So a bit of flesh or even a finger may be taken from one
body and grafted on to another, but a leg cannot be grafted; if a leg
is cut off it must die. It may, however, be maintained that the
owner dies too, even though he recovers, for a man who has lost a leg
is not the man he was. {92}
VII--ON THE MAKING OF MUSIC, PICTURES AND BOOKS
Thought and Word
i
Thought pure and simple is as near to God as we can get; it is
through this that we are linked with God. The highest thought is
ineffable; it must be felt from one person to another but cannot be
articulated. All the most essential and thinking part of thought is
done without words or consciousness. It is not till doubt and
consciousness enter that words become possible.

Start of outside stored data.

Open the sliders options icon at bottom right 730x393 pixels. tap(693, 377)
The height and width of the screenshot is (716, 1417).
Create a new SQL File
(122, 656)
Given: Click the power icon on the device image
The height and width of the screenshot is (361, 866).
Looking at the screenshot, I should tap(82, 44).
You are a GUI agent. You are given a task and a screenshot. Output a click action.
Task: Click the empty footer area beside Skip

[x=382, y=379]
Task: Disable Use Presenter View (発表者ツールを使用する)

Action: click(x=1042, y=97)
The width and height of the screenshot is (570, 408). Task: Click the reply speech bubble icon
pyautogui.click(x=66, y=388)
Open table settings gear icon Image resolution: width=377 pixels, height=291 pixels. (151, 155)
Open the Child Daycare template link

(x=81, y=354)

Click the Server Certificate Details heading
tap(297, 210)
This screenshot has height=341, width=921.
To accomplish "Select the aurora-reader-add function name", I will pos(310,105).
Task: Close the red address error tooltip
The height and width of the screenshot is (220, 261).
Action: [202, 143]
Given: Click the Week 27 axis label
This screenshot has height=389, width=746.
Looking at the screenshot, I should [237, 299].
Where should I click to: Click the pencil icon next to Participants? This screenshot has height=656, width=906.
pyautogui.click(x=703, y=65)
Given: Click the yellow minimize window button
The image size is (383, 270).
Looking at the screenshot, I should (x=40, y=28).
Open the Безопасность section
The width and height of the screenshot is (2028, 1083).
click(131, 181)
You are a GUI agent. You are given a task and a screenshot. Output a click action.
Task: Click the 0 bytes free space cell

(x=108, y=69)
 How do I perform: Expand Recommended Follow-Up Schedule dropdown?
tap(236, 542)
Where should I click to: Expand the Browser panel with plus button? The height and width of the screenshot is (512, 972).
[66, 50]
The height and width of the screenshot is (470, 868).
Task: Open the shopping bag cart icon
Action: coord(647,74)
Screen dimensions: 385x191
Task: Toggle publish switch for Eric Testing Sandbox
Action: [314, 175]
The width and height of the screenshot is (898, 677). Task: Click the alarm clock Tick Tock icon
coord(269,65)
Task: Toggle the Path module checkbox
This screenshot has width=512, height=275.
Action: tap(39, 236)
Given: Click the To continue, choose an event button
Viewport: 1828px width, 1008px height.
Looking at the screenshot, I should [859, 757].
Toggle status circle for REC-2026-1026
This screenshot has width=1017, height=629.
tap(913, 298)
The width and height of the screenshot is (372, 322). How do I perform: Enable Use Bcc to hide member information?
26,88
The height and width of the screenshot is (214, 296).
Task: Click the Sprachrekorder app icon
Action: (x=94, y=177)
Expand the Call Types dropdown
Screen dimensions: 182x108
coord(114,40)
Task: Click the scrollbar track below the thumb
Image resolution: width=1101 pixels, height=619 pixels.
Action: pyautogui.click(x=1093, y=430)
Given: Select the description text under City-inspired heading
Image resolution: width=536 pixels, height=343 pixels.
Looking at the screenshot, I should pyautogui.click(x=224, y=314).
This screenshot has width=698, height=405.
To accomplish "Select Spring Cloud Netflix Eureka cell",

The moment a thing is written, or even can be written, and reasoned
about, it has changed its nature by becoming tangible, and hence
finite, and hence it will have an end in disintegration. It has
entered into death. And yet till it can be thought about and
realised more or less definitely it has not entered into life. Both
life and death are necessary factors of each other. But our
profoundest and most important convictions are unspeakable.
So it is with unwritten and indefinable codes of honour, conventions,
art-rules--things that can be felt but not explained--these are the
most important, and the less we try to understand them, or even to
think about them, the better.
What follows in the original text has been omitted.